从5年前的非法“占中”,到今天暴力四处开花的“反修例”风潮,香港年轻人都在其中扮演了重要的角色。谈到这个话题,张嘉妍有些无奈,她告诉《环球时报》记者,5年过去,一些当年曾参与过“占中”的年轻人也有反思,尤其看到暴力愈演愈烈,公共设施和社会秩序遭严重破坏,许多人逐渐感到不能接受。但悲哀的是,不少当年“占中”的年轻人这次仍然没能“梦醒”。
“香港很多年轻人现在大的梦想是买房子、找一份理想工作、找个理想伴侣”,高松杰说,“但很多人的问题是,想得太多,行动太少,所以容易停留在原地。”他告诉记者,他常和其他年轻人说,“纯粹的政治无法让人‘开饭”,对社会更加了解并有一定事业基础之后,再参与公共事务才能真正做到理性且有效果。
在高松杰的奋斗故事里,让他体会很深的一件事是香港青年的眼界和胸怀都应该更宽广,应该更主动地和内地及世界联结。“很多香港企业都同内地有业务关系,所以特别希望聘请一些懂普通话的同事。我觉得普通话已经成为世界上的一门重要语言。”他对《环球时报》记者说,“我自己常常在大湾区出差,有时候经常因为普通话差闹笑话,让我感到很不好意思。
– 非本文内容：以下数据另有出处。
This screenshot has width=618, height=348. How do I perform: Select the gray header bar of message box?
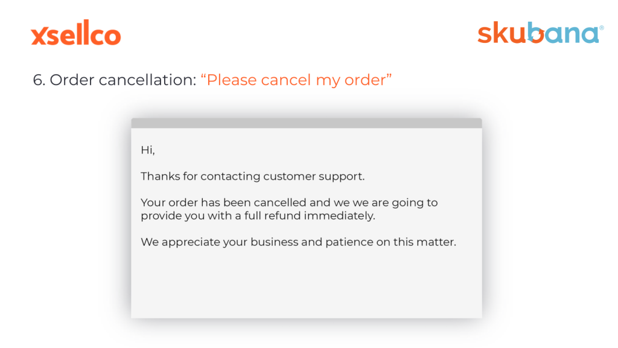(306, 123)
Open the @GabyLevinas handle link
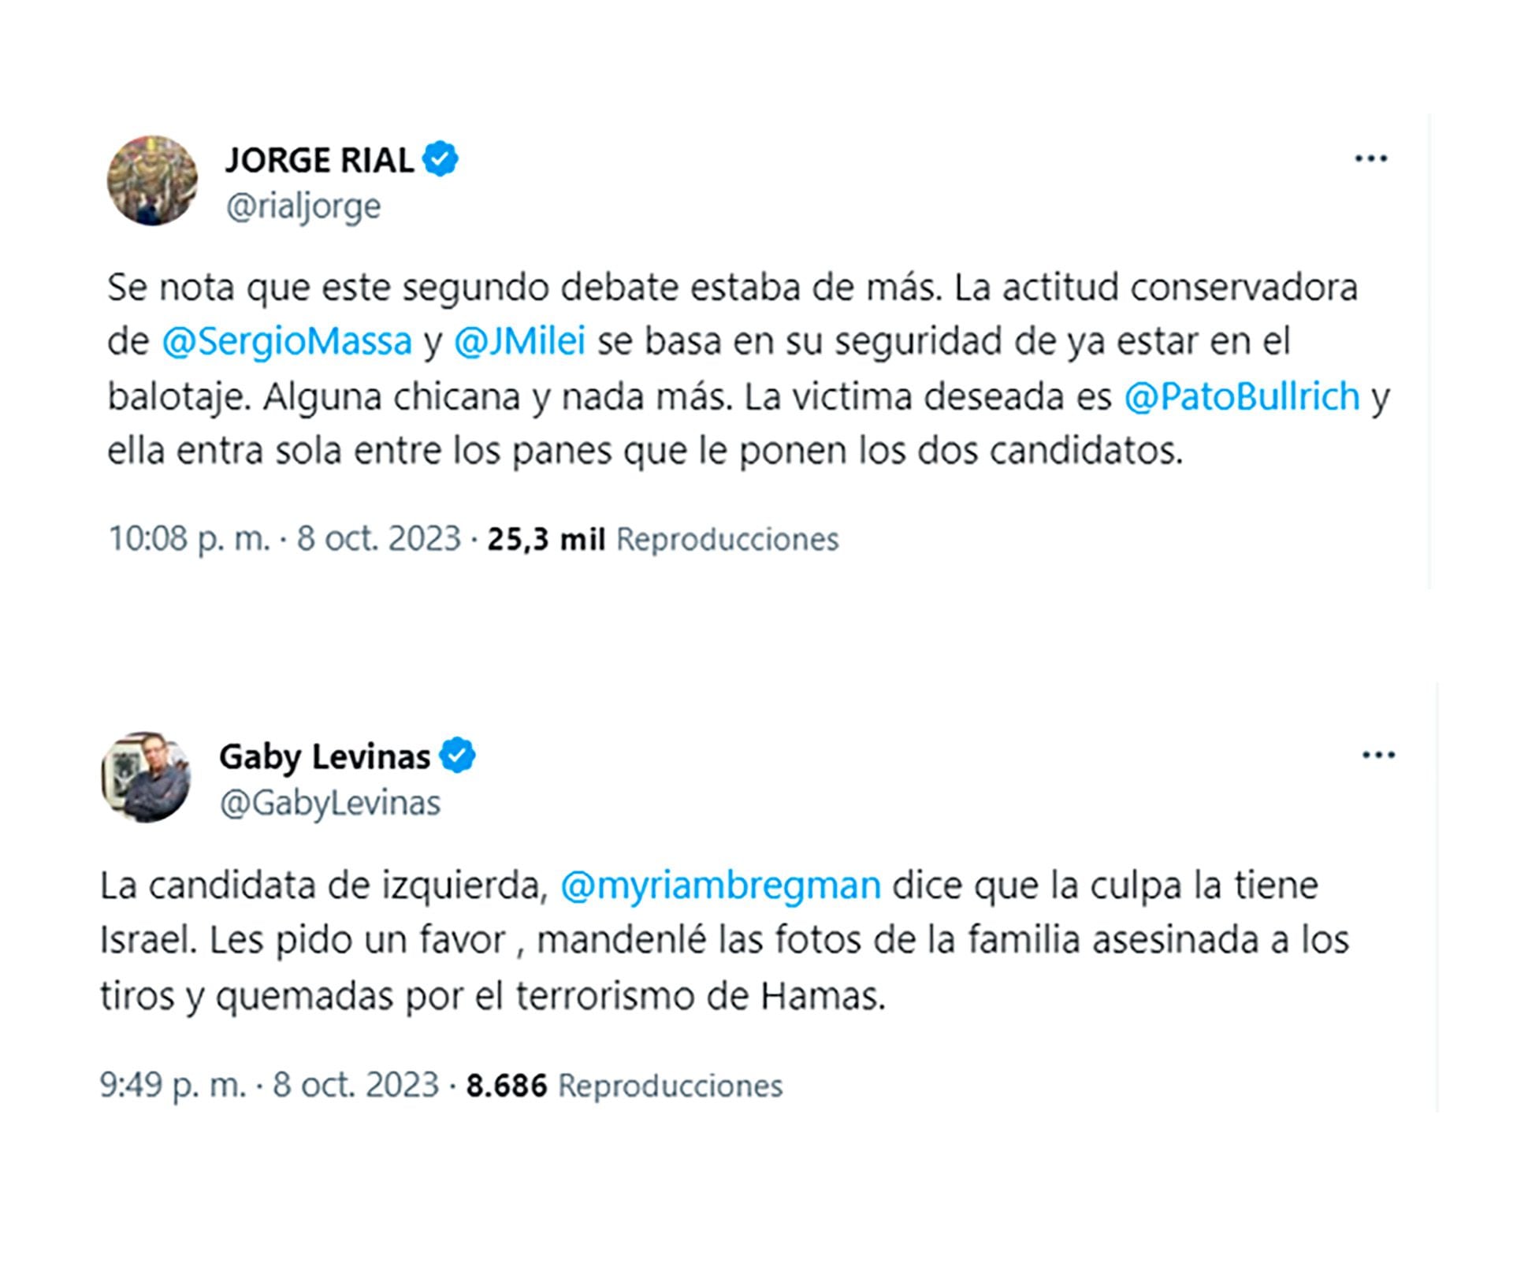This screenshot has height=1274, width=1513. pyautogui.click(x=329, y=804)
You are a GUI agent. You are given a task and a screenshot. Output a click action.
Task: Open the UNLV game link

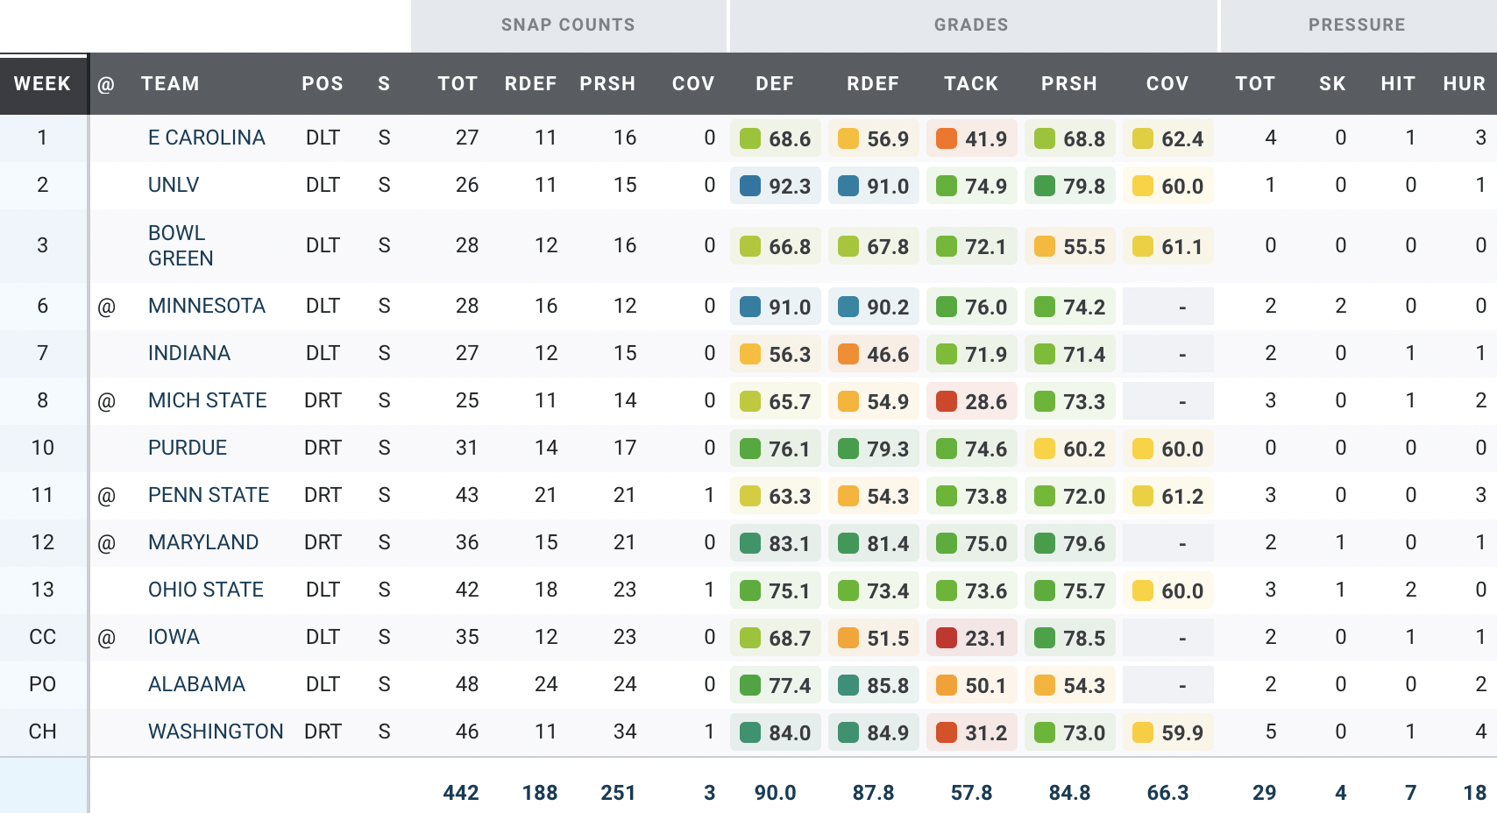coord(174,185)
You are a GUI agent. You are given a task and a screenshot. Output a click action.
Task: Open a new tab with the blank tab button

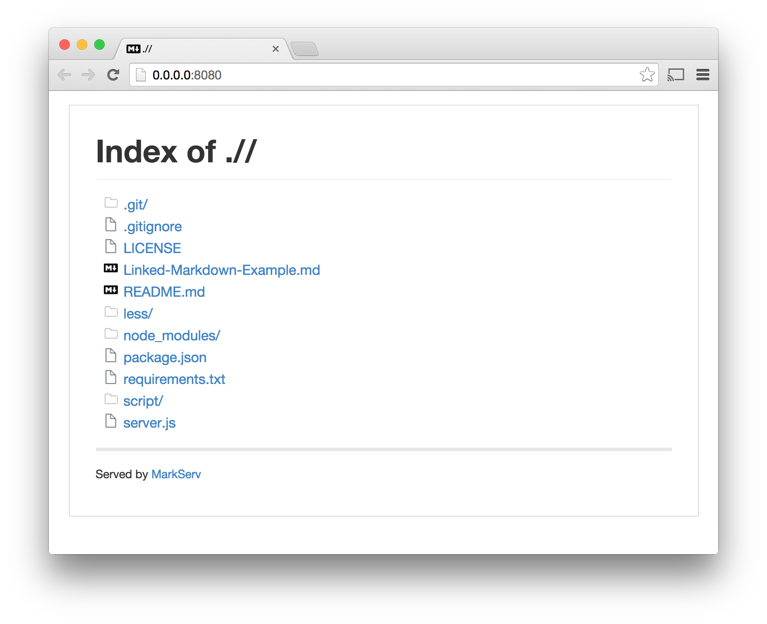305,49
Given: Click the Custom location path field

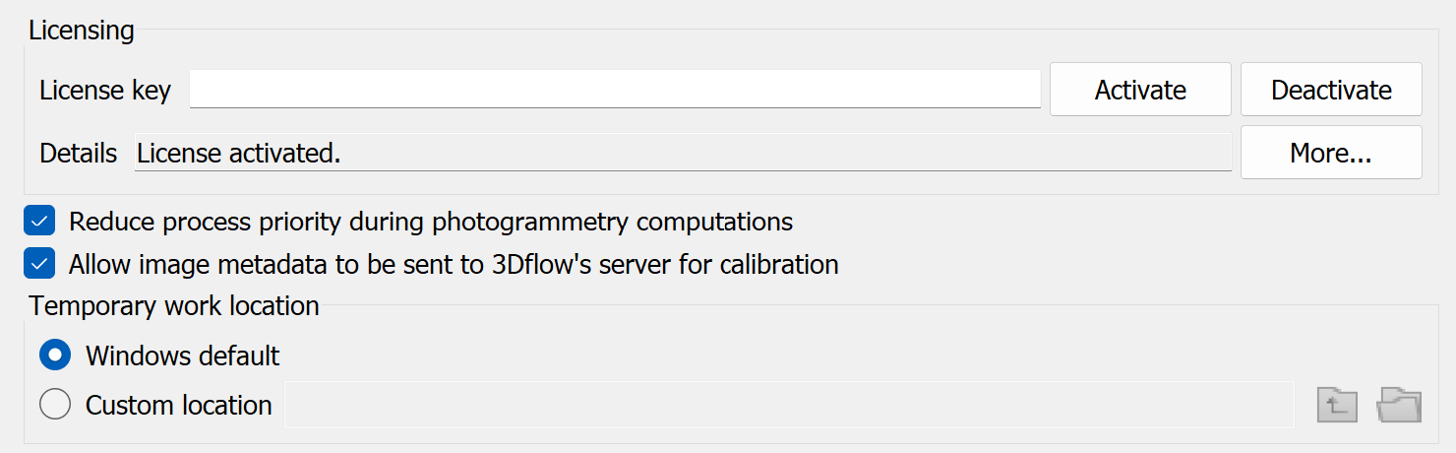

我现在正努力学习,希望补上这一课。”
的确,香港年轻人要找到出路,需要主动一些,需要把眼界放得宽一些,而不是死守在所谓“本土”里,自我封闭于只说粤语的小圈子里。而内地也在向他们敞开怀抱。今年2月发布的《粤港澳大湾区发展规划纲要》明确提出,支持港澳青年在内地发展,支持港澳青年融入国家、参与国家建设。由广州、深圳牵头,大湾区各城市也相继出台批量优惠政策,吸引更多港澳青年人才前往就业创业。同时,2019-2020学年参加“内地部分高等院校免试招收香港学生计划”的港生人数同比增加了9.2%,创2012年该计划推出以来的新高。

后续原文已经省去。